- _Exercise instructions_:
In the stretch of the listing from the line containing "Tap the word 'Project' in the list" through the end of the listing, swap "list" for "menu" and write out those lines with nothing else altered.

## BEGIN Input data

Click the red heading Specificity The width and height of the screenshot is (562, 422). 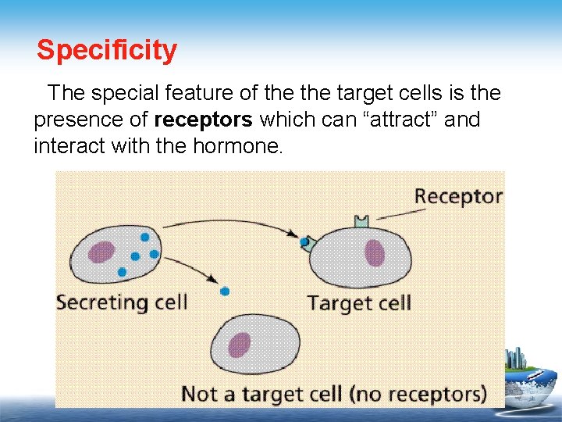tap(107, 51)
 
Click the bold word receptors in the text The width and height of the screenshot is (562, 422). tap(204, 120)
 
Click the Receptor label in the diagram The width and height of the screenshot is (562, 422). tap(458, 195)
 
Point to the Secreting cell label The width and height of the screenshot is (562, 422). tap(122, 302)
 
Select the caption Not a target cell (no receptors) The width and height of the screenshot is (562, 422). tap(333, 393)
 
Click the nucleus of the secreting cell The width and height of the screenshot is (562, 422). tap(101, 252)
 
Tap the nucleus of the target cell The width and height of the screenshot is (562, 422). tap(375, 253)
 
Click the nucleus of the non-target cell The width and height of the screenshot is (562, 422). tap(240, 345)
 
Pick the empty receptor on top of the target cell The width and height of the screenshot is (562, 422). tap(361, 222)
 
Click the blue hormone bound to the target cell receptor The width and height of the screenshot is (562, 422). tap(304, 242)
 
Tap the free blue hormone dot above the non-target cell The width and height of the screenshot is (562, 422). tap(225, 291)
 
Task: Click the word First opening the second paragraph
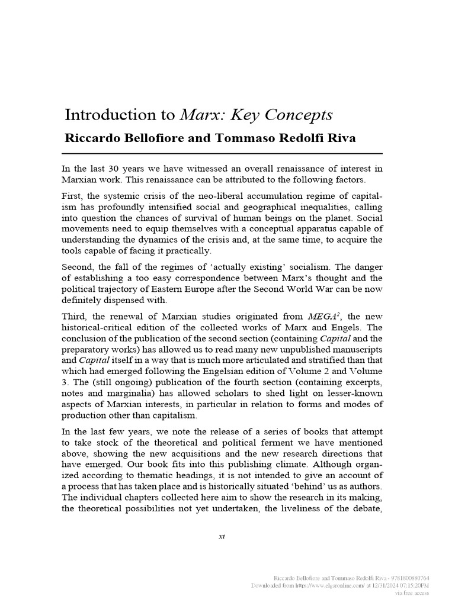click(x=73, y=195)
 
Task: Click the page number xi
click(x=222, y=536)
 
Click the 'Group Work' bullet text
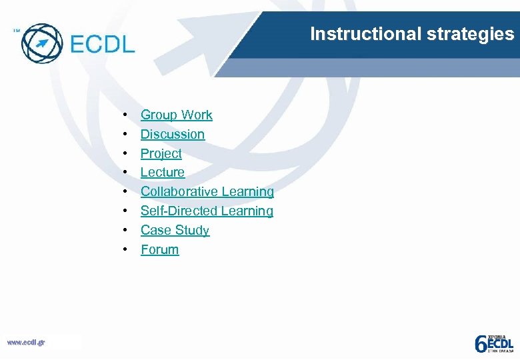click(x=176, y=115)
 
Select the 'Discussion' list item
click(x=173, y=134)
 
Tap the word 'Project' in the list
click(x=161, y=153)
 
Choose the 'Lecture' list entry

## END Input data

- _Solved exercise_:
Tap the word 'Project' in the menu
click(x=161, y=153)
 
Choose the 'Lecture' menu entry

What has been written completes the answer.